### Text shown
The third state in yogic practice is prana-ayama. Ayama is exercise. It is important to note that while yoga-asanas are poses, the only exercise or ayama recognized in yoga is prana-ayama. Prana is the primordial life force, a subtle substance, that permeates the entire universe. Prana is often mistaken for breath, but it is not; breath is like a catalyst for transporting prana into the body. Charging up the body with prana has demonstrated that the mind can be further calmed, and blood pressure stabilized and lowered to even sportsman-like levels with regular practice. Yoga-avatar Sri Shyama Charan Lahiri Mahasaya taught advanced techniques of prana-ayama from the Bhagavat Gita to about 5,000 disciples in 19th century Kasi. His grand-disciple, Paramahansa Yogananda, carried these techniques to America in 1920 and spread them world-wide from there. Paramahamsa Yogananda’s book, Autobiography of a Yogi is a modern classic. Apple founder Steve Jobs had only this book on his iPad, and copies were distributed to every attendee of his memorial service in 2011.
The fourth state of yogic practice is Dhyana, mispronounced as Chan in Chinese language and Zen in Japanese. Dhyana or meditation is more easily possible after prana-ayama. In this state, on its own, the breath calms down progressively to minimal levels. When the breath calms down, the mind automatically calms down. The goal of Dhyana is to naturally remove all thoughts from the mind – it is a waste thinking about the past or the future or the present. In the eye of the cyclone, it is perfectly calm and sunny; so it is at the center of every galaxy. It can also be so within you, in your mind, and if you can achieve that, it is powerful. From stillness, you can also direct the mind to solve specific problems quickly and intuitively. Swami Vivekananda sat in meditation for three days on the island rock off Kanyakumari in 1892 to discover the purpose of his life. The next ten years are history.
The fifth state of yogic practice is Samadhi. Loosely, it is the primordial, undifferentiated state of sameness prior to the Big Bang. All is one, one is all in Samadhi. There are several levels of Samadhi, with the highest state achievable in a living human body called Nirvikalpa Samadhi, wherein even your identity as separate from the universe dissolves. According to one estimate, there are about 500 people living on this planet today who have achieved sustained states of Samadhi. Samadhi requires regular and sustained yoga practice.

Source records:
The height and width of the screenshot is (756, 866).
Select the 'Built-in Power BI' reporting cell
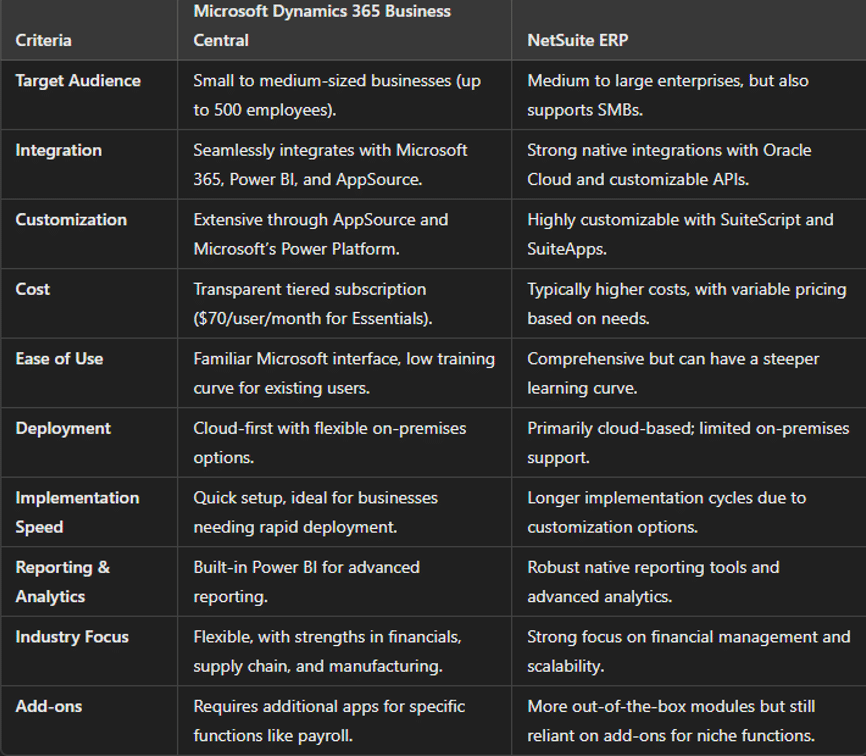[x=307, y=581]
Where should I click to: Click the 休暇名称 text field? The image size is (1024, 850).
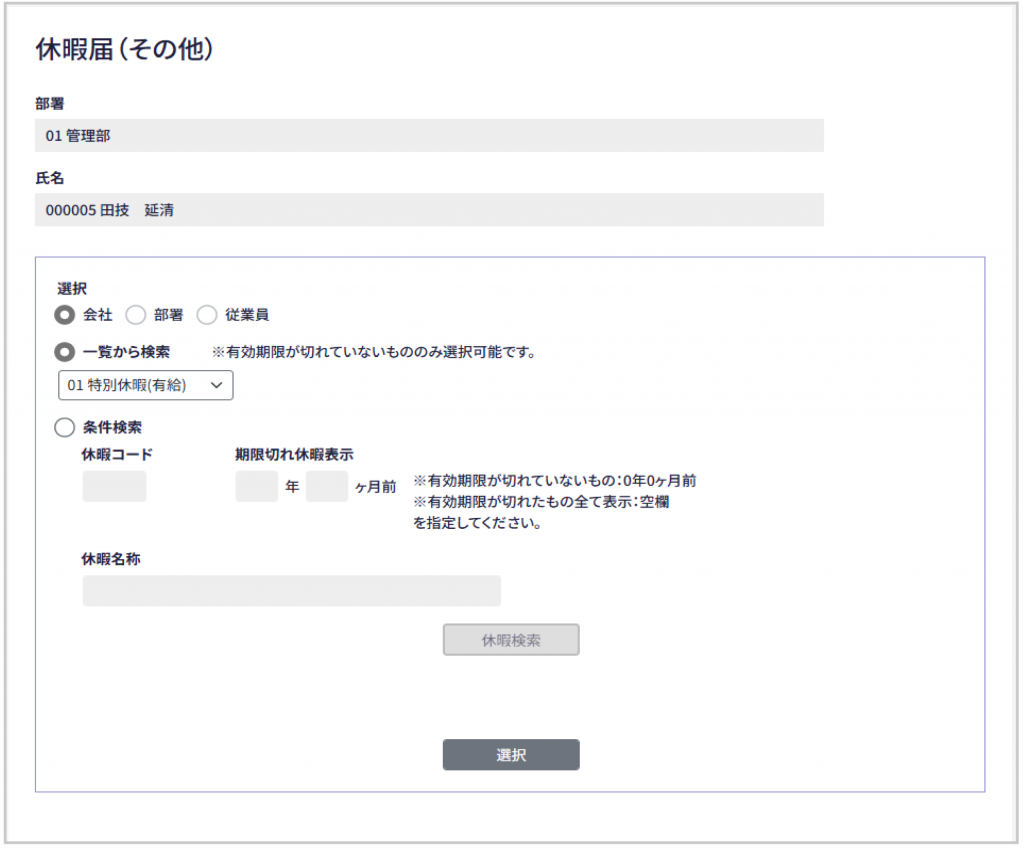point(291,591)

### Required action
Name every person mentioned in the text on yogic practice.

### Exercise response
Sri Shyama Charan Lahiri Mahasaya, Paramahansa Yogananda, Steve Jobs, Swami Vivekananda